星空に願いをこめて。1
この世にいない君は、今どこで何をしていますか。誰を想っていますか。
君はとても明るくていつも笑っていたね。そうして、皆を笑わせていたね。
でも、僕の目の前にいる君は、怒ったり、泣いたりもしてた。
そんな君のいろんな顔が、僕は大好きだったよ。
君は一体、どこで何をしていますか。今は、誰を想っているのですか。
**
ある夏の日のことだった。
その日は各地で猛暑日を記録していて、朝から気温はみるみる上昇。外になんて絶対に出たくない日だった。
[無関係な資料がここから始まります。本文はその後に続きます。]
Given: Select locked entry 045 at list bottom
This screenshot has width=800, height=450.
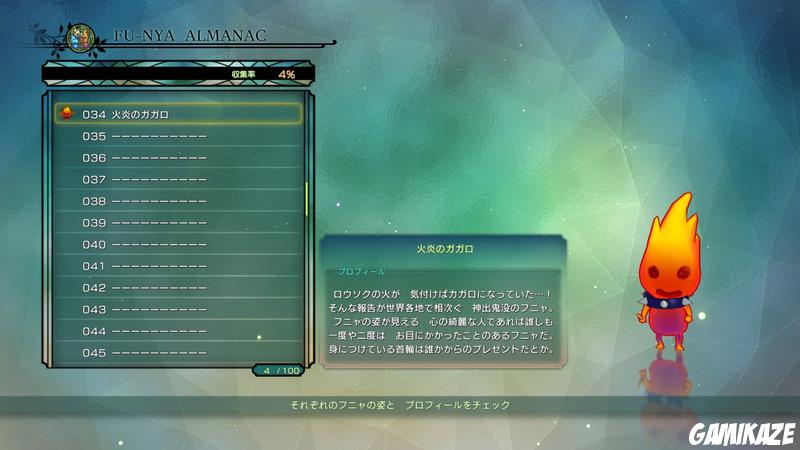Looking at the screenshot, I should coord(178,353).
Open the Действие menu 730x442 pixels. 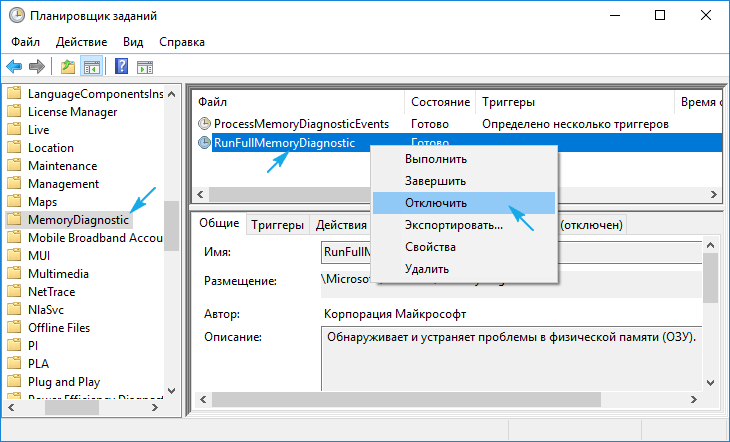tap(83, 42)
しかし、あっけなく僕は外へ行かなくてはならなくなる。
「淳、卵買ってきて」
母のこの一言である。
「なんでこの暑い日の昼に息子を外へ出そうとするんだよ……」
僕が嘆くと母は笑顔で言う。
「ご飯、いらないの?」
僕もにっこりして返した。
「行ってきます」
玄関を出ると蝉がないていて、太陽の日差しが容赦無く僕を照らす。
「帽子持ってくればよかったな」
だが1度涼しい家の中に戻れば、もう外へなんて出る気にはならないだろう。……よし、行こう。
最寄りのスーパーマーケットまで徒歩十分の道のりを僕は一人で歩く。
社会人にもなっておつかいだなんて恥ずかしいことこの上ないが、実家暮らしの僕にとってはそれが日常だった。
「おお、淳じゃないか」
後ろから名前を呼ばれた。
「優雅」
高校時代の友人だ。
高校卒業後、僕は地元の大学に、優雅は県外の大学に行ったため卒業以来会っていなかった。
「久しぶりだね。県外で働いているんじゃなかったの?」
僕がそう尋ねると優雅は額に汗を浮かべ、笑った。
「実は去年辞めたんだ。1年も続かなかったよ」
「そうなんだ。今はどうしてるの?」
「とりあえず実家に戻ってきて親父の手伝いしてる。家が自営業で助かったよ」
「昔はあんなに、家なんか継いでられるか、俺は都会でビッグになるだ!とか言ってたのにね」
僕が冗談めかしにそういうと優雅は少し顔を赤らめて、もうそれは忘れてくれ、と小さな声で言った。
「ところで優雅はどこへ行くの」
「ん?ああ、暑いからアイスでも買いに行こうかと思ってな」
「じゃあ行き先は同じか」
「お前もスーパーに行くのか?」
「そうそう、おつかい」
「社会人になってもおつかいか、はは。お袋さんは元気か?」
「うん、元気だよ。こうやって僕をこき使うくらいにはね」
そう言うと優雅はまた笑った。
「仕事はどうだ?」
「まあ、ぼちぼちだよ。やることはある程度覚えてきた」
僕は地元の大手メーカーの子会社に就職して働いていた。
「そうかそうか、お前優秀だったもんな。てっきりもっと偏差値の高い大学に行くと思っていたから地元に残った時はびっくりしたよ」
「遠くに行くのもめんどくさかったからさ」
そう答えると優雅はにやにやして僕をつついてきた。
「嘘つけ、どうせ木村さんのためだろう?木村さんとは今どうなんだ?流石にもう付き合ってないか!」
木村さん、とは木村加奈子のことで、僕が高校二年生の時から付き合っていた彼女のことだ。
「……ああ、もう付き合ってないよ」
なるべく平然と、そう答えた。
「あちゃー、ふられたか?」
優雅にそう尋ねられ僕は呼吸が止まりそうになった。
「ふられたっていうか……」
言葉が、上手く出ない。
「死んだんだ」
そうだ、彼女は、もう、いないのだ。この世に。
優雅は言葉を失ったように押し黙った。
僕は続ける。
「去年の今頃だったかな。夜に外に出ててさ、車に轢かれちゃって、そのまま」
優雅は黙って聞いている。じっと僕を見ながら、優雅は言葉を発さない。
「加奈子も何やってたんだろうな。家で大人しくしていたら轢かれずにすんだのにさ」
だんだんと自分の声が湿っていくのを感じた。
そうだ、加奈子は車に轢かれた。
でも、それは事故じゃない。
加奈子は自ら、轢かれたんだ。
まるでもうこの世に未練なんでないかのように。
「ま!昔のことだよ。この話は終わりだ」
自分でも無理矢理なのは分かっていたが、僕はそこで加奈子の話を切った。
優雅はそれ以降僕に気を使っているのか、当たり障りのない話題を振ってきて、僕もそれに応じながら、二人でスーパーマーケットに向かっていた。